O diretor-executivo da Aliança Nacional do Controlo de Tabaco de Timor-Leste (ANCTL), Sancho Belito Fernandes, explicou que, na sociedade timorense, há um forte costume de se consumir tabaco tradicional depois de mascar bétel, areca e cal. O referido comportamento, ponderou o diretor, não deveria ser frequente.
“Temos de desenvolver um regulamento para o uso de tabaco juntamente com a masca. Pode acontecer nas cerimónias tracionais, mas não deve ser um hábito. Caso contrário, o impacto para a saúde pública será terrível”, observou.
Segundo o diretor da ANCTL, o uso do bétel, areca e cal, com tabaco ou não, é prejudicial para a saúde oral. “Não há dúvida de que a masca prejudica os dentes. E muitos timorenses estão viciados no tabaco e na masca. É preciso promover um estilo de vida saudável”, realçou.
Uma alternativa, talvez, para o uso da tradicional mistura seja a prudência. Há mais de uma década, a artesã de Ataúro, Rosa Gonçalves, 44 anos, utiliza a mescla, no máximo, uma vez ao dia e diz estar plenamente saudável. Os seus dentes estão inteiros.

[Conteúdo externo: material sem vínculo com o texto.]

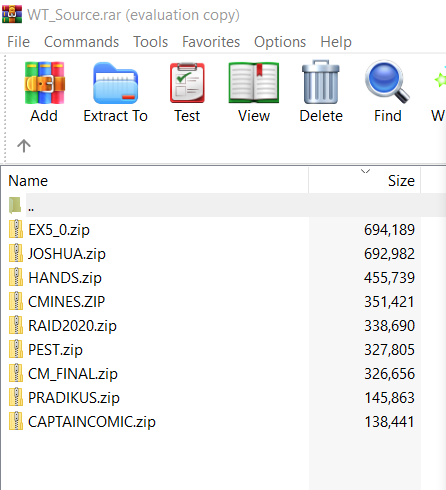This screenshot has height=490, width=446.
Task: Go up one level with arrow
Action: (x=24, y=146)
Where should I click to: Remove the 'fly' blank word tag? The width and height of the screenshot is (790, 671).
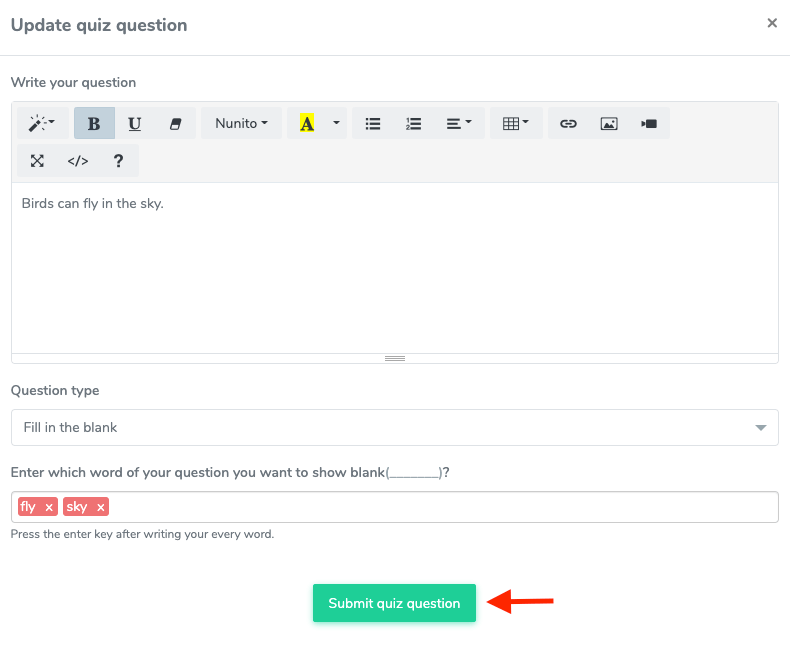tap(49, 508)
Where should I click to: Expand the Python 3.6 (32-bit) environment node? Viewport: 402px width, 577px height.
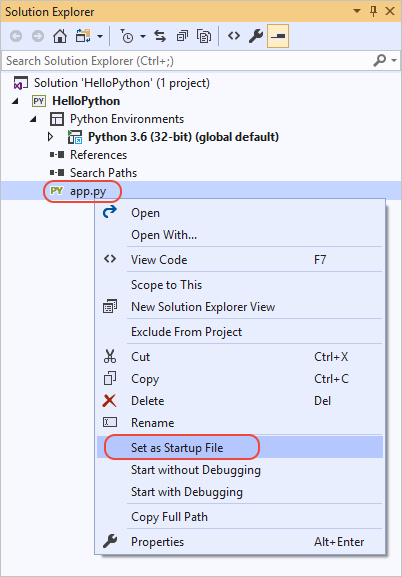(51, 137)
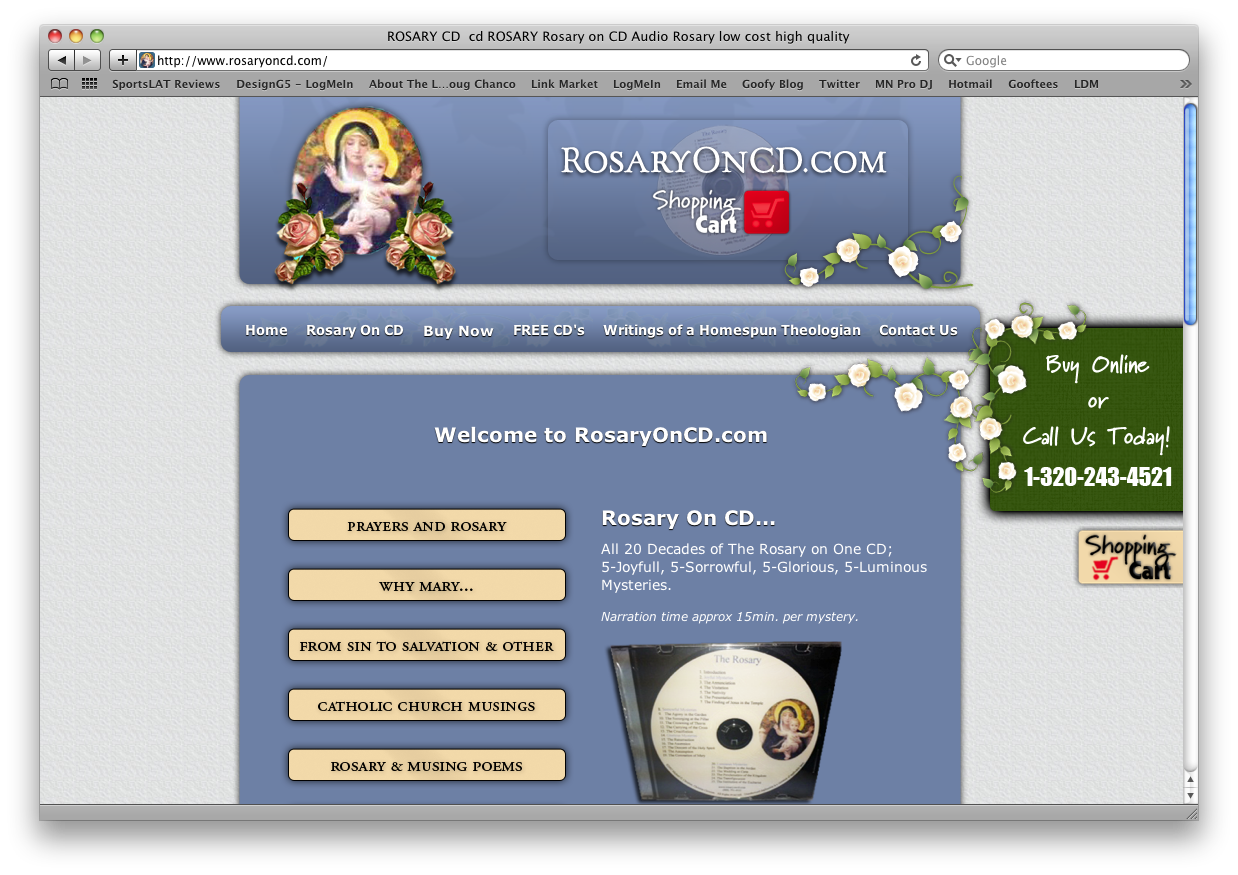Click the PRAYERS AND ROSARY button
The height and width of the screenshot is (875, 1238).
click(x=427, y=525)
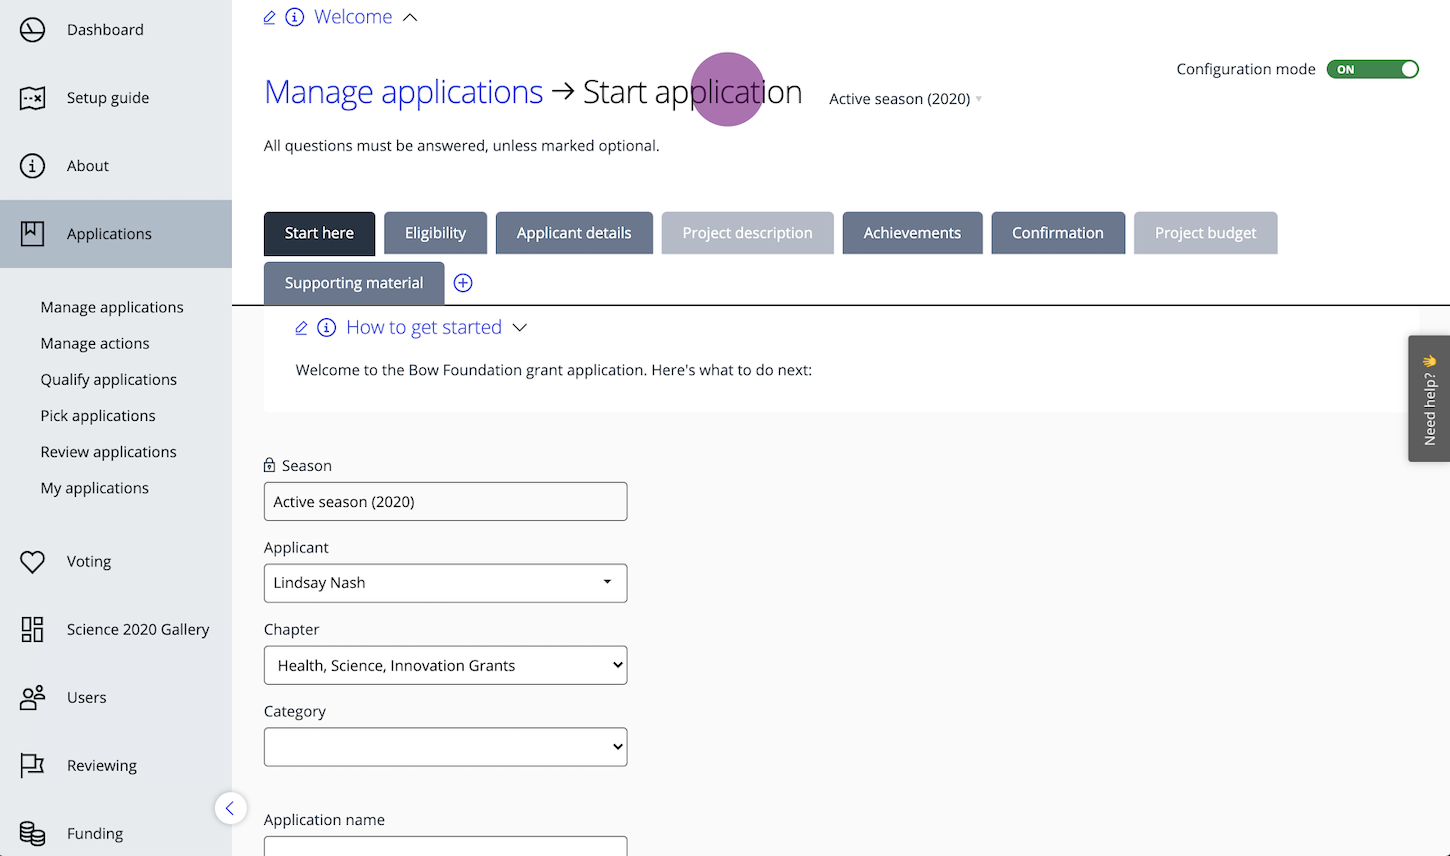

Quando tem o fim da tarde livre e está em casa, senta-se na sua varanda e pega um pequeno estojo que contém folhas de bétel, areca e cal. Com cuidado e reverência, prepara a combinação, escolhendo as folhas mais tenras e selecionando as nozes maduras. Usa apenas uma pequena quantidade de cal. A artesã mastiga lentamente a mescla, saboreando cada mordida. Não sente a necessidade de exagerar, pois a prática, em moderação, proporciona-lhe um sentido de conexão com as suas raízes culturais e uma sensação de tranquilidade. Não há pressa: o ato de mascar acaba por ser um ritual que a ajuda a refletir sobre a sua vida e a apreciar a beleza da natureza à sua volta.